In the listing below, pick out lines with "flag".

※ ※ ※

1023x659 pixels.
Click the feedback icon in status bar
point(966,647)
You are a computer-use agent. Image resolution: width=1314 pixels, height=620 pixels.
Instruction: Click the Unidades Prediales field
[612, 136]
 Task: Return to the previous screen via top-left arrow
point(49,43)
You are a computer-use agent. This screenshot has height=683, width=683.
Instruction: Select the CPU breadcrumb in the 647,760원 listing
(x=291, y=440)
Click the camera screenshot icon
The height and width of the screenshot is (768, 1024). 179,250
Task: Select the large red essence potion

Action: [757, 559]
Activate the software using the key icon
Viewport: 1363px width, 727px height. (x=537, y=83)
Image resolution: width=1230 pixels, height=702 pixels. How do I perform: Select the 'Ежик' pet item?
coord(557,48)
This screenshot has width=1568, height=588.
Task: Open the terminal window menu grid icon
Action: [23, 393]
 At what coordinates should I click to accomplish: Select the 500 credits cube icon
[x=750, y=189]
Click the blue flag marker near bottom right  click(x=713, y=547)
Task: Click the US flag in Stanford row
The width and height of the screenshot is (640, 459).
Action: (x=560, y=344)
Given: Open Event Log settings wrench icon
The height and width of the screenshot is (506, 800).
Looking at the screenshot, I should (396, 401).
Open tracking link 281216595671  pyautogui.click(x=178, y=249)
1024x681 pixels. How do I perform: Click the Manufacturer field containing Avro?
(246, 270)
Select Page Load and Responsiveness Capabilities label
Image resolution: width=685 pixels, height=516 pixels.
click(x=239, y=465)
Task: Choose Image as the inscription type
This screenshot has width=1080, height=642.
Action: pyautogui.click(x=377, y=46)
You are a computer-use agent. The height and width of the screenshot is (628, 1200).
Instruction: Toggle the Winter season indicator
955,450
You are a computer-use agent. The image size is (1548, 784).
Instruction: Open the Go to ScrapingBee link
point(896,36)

※ ※ ※

→ RESPONSE BOX
Click the blue flag marker near bottom right  click(x=713, y=547)
Task: Click the US flag in Stanford row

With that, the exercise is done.